Uzun olan, kollarını göğsünde birleştirmiş başını geri atmış duruyordu. Hayatı sorgular gibi bir hali vardı. Normalde onu eve geldiği zaman elinde telefonla sırıtarak bir şeyler yaptığını gören Jisung için bu şaşırtıcı bir manzaraydı.
Hyunjin başını yasladığı yerden kaldırıp arkadaşınla göz teması kurdu.
"Öptün mü?"
"Evet." diye mırıldandı Jisung. Hyunjin'in telefonunu koltukta biraz ileri itip arkadaşının yanına oturdu. "Sen niye böylesin? Bir şey mi oldu?"
"Yok, olmadı. Sadece biraz yoruldum bugün." dedi Hyunjin. Aslında tam anlamıyla yalan sayılmazdı, yorgundu. Fakat Jisung onun konuşmasındaki yalan payının da farkındaydı.
"Sen niye öptün Minho'yu?"
"Bir an kendimi kaptırdım." Jisung gülümsedi. Kaybettiği tüm heyecan tekrar açığa çıktı. "Karşılık verdi ama biliyor musun? Sanırım ondan hoşlanıyorum... Öptüğüne göre sence o da benden hoşlanıyor mudur?"
"Minho olduğuna emin miyiz? Lucas olmasın?" dedi Hyunjin. Canı biraz sıkkın olsa da arkadaşını göz ardı edecek değildi. Jisung da bu konuda tıpkı böyleydi. Kendisi üzgün olsa bile Hyunjin'i dinler, onun sorununu çözmeye çalışırdı. Ve Hyunjin, ikisinin arasında geçen her şeyi biliyordu. Bu yüzden Minho'nun Jisung'la öpüşüp öpüşmeyeceğinden emin olamadı. Sadece ona karşı hissettiği o koruma içgüdüsünün varlığından emindi.
"Minho'ydu. Lucas olsa piercingleri zaten takılı olurdu. Giyinişi, saçları tıpkı Minho gibiydi. Konuşması da öyle."
"Sen mi öptün ilk?"
"Yani şöyle ki..." dedi Jisung. Birkaç saniye düşünür gibi yaptı. "O öpmek için yaklaştı ama öpmedi. Ben de o çekilecekken tutup kendime çektim. Sonra karşılık verdi. Bayağı tutkulu bir öpüşmeydi. Nefesim bitine kadar ayrılmadım, o da itmedi."
"Ne güzel." Hyunjin iç çekmemek için kendini tuttu.

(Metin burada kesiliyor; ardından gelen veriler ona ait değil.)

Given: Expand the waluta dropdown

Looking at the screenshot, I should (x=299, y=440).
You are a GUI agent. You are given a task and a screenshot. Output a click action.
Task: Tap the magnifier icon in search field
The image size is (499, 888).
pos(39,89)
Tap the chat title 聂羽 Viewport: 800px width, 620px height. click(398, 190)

Düne kadar kendisi de bunları yapabilirdi şimdi ise tam anlamıyla koca bir boşlukta gibi hissediyordu. "Başka bir şey oldu mu? Sordun mu sorularını?"

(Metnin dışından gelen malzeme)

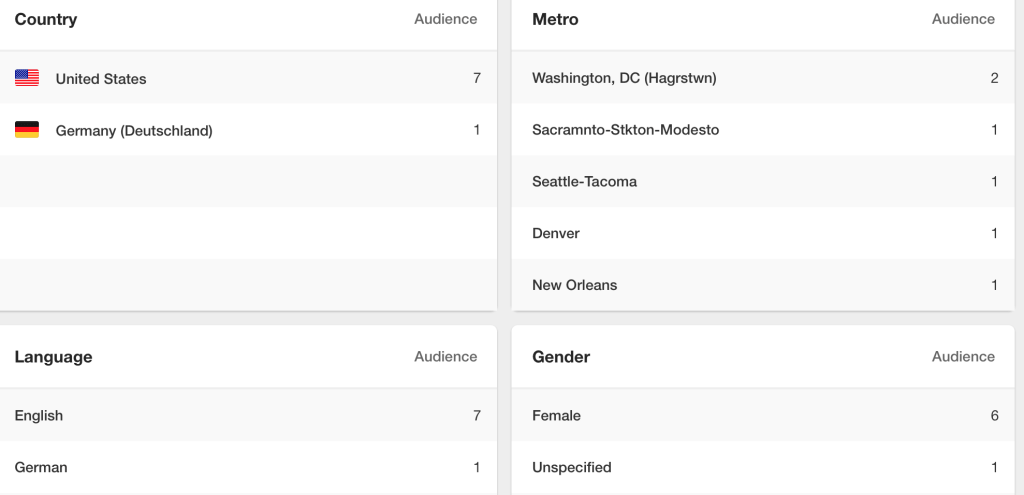This screenshot has height=495, width=1024.
Task: Click the Audience column header in the Language panel
Action: click(x=445, y=357)
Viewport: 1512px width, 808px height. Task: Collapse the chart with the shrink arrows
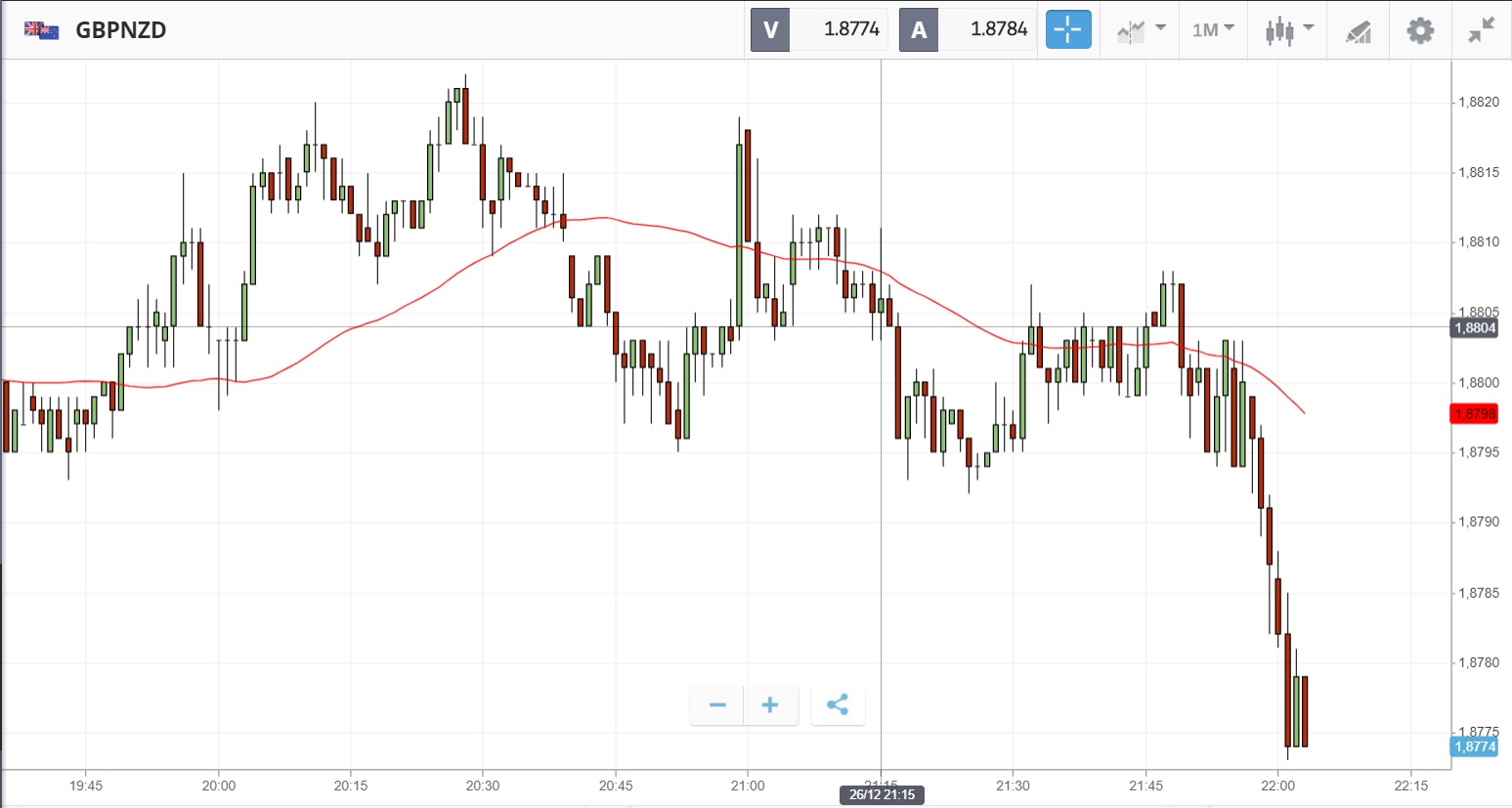point(1482,30)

"Çok bir şey söylemedi. Sadece annemin iyi birisi olduğunu ve küçükken arkadaş olduğumuzu öğrendim. Annemi tanıyor ama nereden tanıdığını hatırlamıyormuş."
Hyunjin anlayışla başını salladı. Bunca zaman öğrendiği şeylerin içinde o kadar da büyük bir bilgi yoktu. Sadece ailesinin biyolojik ailesinin olmadığını öğrenmesi büyük bir olaydı.
"Sen anlat şimdi. Neden böyle üzgün görünüyorsun?"
"Dedim ya sadece yorgunum." dedi Hyunjin. Oturduğu koltuktan kalkıp telefonunu cebine sıkıştırdı. "Anlatmak istediğin bir şey varsa anlat, gidip yatacağım şimdi."
"Yok, bu kadardı."
Uzun olan bir şey söylemeden oturma odasından çıkıp kendi odasına gitti. Elindeki telefonu belki de bugün beş yüzüncü kez kontrol ederken mesaj kutusunun hâlâ boş olduğunu görmesi yüzünden neredeyse ağlamak istedi. İyice sinirleri bozulmuştu. Niye mesaj atmıyordu? Gerçekten unutmuş muydu? Şu an Felix'in flört etme çabalarıyla dolu olan mesajlarını okumak yerine boş boş ekrana bakıyor olmak hiç de eğlenceli değildi.
YOU ARE READING
Who are you? | Minsung ✓
Fanfiction[TAMAMLANDI] Hatırlanmayan geçmişin arkasında yatan sırlar tek tek açığa çıkarken Minho, çok önceden tanıdığı o küçük çocuğa tekrar kavuşur. -Hyunlix -Çoklu kişilik bozukluğu / Dissosiyatif kimlik bozukluğu 🚫 Hastalık gereğiyle travmatik sahneler...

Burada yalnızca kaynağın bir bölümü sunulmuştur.